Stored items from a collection
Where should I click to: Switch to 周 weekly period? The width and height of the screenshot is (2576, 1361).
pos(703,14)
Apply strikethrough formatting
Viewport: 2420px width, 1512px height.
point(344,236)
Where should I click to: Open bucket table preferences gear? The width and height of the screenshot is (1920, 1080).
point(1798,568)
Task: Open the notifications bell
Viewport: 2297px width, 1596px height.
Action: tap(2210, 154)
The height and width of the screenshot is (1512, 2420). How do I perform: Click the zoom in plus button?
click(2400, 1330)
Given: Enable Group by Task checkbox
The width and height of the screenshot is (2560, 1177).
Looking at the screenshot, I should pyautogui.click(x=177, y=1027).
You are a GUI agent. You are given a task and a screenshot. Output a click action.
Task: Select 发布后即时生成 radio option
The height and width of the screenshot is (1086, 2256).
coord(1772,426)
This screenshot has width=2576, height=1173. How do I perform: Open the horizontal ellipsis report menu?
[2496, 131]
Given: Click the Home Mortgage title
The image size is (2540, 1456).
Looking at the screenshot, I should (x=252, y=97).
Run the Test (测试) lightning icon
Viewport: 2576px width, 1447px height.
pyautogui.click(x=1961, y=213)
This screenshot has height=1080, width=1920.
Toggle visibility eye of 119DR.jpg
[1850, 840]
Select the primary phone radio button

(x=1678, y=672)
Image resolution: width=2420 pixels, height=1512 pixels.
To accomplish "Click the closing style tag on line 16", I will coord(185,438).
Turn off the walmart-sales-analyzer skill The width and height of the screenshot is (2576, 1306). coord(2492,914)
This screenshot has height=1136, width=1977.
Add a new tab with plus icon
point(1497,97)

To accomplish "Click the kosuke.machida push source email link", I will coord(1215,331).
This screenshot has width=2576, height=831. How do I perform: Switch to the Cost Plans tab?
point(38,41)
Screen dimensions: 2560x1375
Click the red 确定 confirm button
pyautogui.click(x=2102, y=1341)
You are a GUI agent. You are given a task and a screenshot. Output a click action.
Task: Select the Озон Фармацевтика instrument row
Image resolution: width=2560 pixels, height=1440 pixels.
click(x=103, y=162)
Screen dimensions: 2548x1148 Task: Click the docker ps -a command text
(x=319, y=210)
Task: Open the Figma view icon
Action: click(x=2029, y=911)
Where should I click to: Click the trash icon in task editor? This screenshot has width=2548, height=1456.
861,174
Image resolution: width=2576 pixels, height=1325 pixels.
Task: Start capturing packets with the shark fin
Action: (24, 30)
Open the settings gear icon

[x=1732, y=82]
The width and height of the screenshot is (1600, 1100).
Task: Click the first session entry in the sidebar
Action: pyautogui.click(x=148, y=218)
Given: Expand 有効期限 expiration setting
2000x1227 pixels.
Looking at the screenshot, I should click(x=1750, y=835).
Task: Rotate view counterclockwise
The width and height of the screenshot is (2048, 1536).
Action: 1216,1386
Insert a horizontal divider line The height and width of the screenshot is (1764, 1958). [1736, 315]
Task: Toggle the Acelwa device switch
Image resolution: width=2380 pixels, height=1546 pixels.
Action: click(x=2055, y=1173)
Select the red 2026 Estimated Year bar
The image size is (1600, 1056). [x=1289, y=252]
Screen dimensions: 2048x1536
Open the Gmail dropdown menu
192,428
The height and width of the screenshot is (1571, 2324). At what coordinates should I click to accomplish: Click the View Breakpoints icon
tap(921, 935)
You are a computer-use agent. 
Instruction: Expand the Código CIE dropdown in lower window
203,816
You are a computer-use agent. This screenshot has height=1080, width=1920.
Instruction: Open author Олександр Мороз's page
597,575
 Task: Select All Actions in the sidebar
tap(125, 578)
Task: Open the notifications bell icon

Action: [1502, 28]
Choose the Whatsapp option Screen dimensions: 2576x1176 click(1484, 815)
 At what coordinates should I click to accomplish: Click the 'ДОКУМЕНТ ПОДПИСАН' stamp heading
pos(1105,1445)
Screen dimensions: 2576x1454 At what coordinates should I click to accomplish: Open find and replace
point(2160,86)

### YOUR GOAL
Transcribe every record exactly.

### RESULT FOR THIS TASK
Where should I click to: Switch to 周 weekly period? The width and height of the screenshot is (2576, 1361).
pos(703,14)
Apply strikethrough formatting
Viewport: 2420px width, 1512px height.
point(344,236)
Where should I click to: Open bucket table preferences gear? The width and height of the screenshot is (1920, 1080).
point(1798,568)
Task: Open the notifications bell
Viewport: 2297px width, 1596px height.
Action: tap(2210, 154)
The height and width of the screenshot is (1512, 2420). How do I perform: Click the zoom in plus button?
click(2400, 1330)
Given: Enable Group by Task checkbox
The width and height of the screenshot is (2560, 1177).
Looking at the screenshot, I should pyautogui.click(x=177, y=1027).
You are a GUI agent. You are given a task and a screenshot. Output a click action.
Task: Select 发布后即时生成 radio option
The height and width of the screenshot is (1086, 2256).
coord(1772,426)
This screenshot has width=2576, height=1173. How do I perform: Open the horizontal ellipsis report menu?
[2496, 131]
Given: Click the Home Mortgage title
The image size is (2540, 1456).
Looking at the screenshot, I should (x=252, y=97).
Run the Test (测试) lightning icon
Viewport: 2576px width, 1447px height.
pyautogui.click(x=1961, y=213)
This screenshot has height=1080, width=1920.
Toggle visibility eye of 119DR.jpg
[1850, 840]
Select the primary phone radio button

(x=1678, y=672)
Image resolution: width=2420 pixels, height=1512 pixels.
To accomplish "Click the closing style tag on line 16", I will coord(185,438).
Turn off the walmart-sales-analyzer skill The width and height of the screenshot is (2576, 1306). coord(2492,914)
This screenshot has height=1136, width=1977.
Add a new tab with plus icon
point(1497,97)

To accomplish "Click the kosuke.machida push source email link", I will coord(1215,331).
This screenshot has width=2576, height=831. How do I perform: Switch to the Cost Plans tab?
point(38,41)
Screen dimensions: 2560x1375
Click the red 确定 confirm button
pyautogui.click(x=2102, y=1341)
You are a GUI agent. You are given a task and a screenshot. Output a click action.
Task: Select the Озон Фармацевтика instrument row
Image resolution: width=2560 pixels, height=1440 pixels.
click(x=103, y=162)
Screen dimensions: 2548x1148 Task: Click the docker ps -a command text
(x=319, y=210)
Task: Open the Figma view icon
Action: click(x=2029, y=911)
Where should I click to: Click the trash icon in task editor? This screenshot has width=2548, height=1456.
861,174
Image resolution: width=2576 pixels, height=1325 pixels.
Task: Start capturing packets with the shark fin
Action: (24, 30)
Open the settings gear icon

[x=1732, y=82]
The width and height of the screenshot is (1600, 1100).
Task: Click the first session entry in the sidebar
Action: pyautogui.click(x=148, y=218)
Given: Expand 有効期限 expiration setting
2000x1227 pixels.
Looking at the screenshot, I should click(x=1750, y=835).
Task: Rotate view counterclockwise
The width and height of the screenshot is (2048, 1536).
Action: 1216,1386
Insert a horizontal divider line The height and width of the screenshot is (1764, 1958). [1736, 315]
Task: Toggle the Acelwa device switch
Image resolution: width=2380 pixels, height=1546 pixels.
Action: click(x=2055, y=1173)
Select the red 2026 Estimated Year bar
The image size is (1600, 1056). [x=1289, y=252]
Screen dimensions: 2048x1536
Open the Gmail dropdown menu
192,428
The height and width of the screenshot is (1571, 2324). At what coordinates should I click to accomplish: Click the View Breakpoints icon
tap(921, 935)
You are a computer-use agent. 
Instruction: Expand the Código CIE dropdown in lower window
203,816
You are a computer-use agent. This screenshot has height=1080, width=1920.
Instruction: Open author Олександр Мороз's page
597,575
 Task: Select All Actions in the sidebar
tap(125, 578)
Task: Open the notifications bell icon

Action: [1502, 28]
Choose the Whatsapp option Screen dimensions: 2576x1176 click(1484, 815)
 At what coordinates should I click to accomplish: Click the 'ДОКУМЕНТ ПОДПИСАН' stamp heading
pos(1105,1445)
Screen dimensions: 2576x1454 At what coordinates should I click to accomplish: Open find and replace
point(2160,86)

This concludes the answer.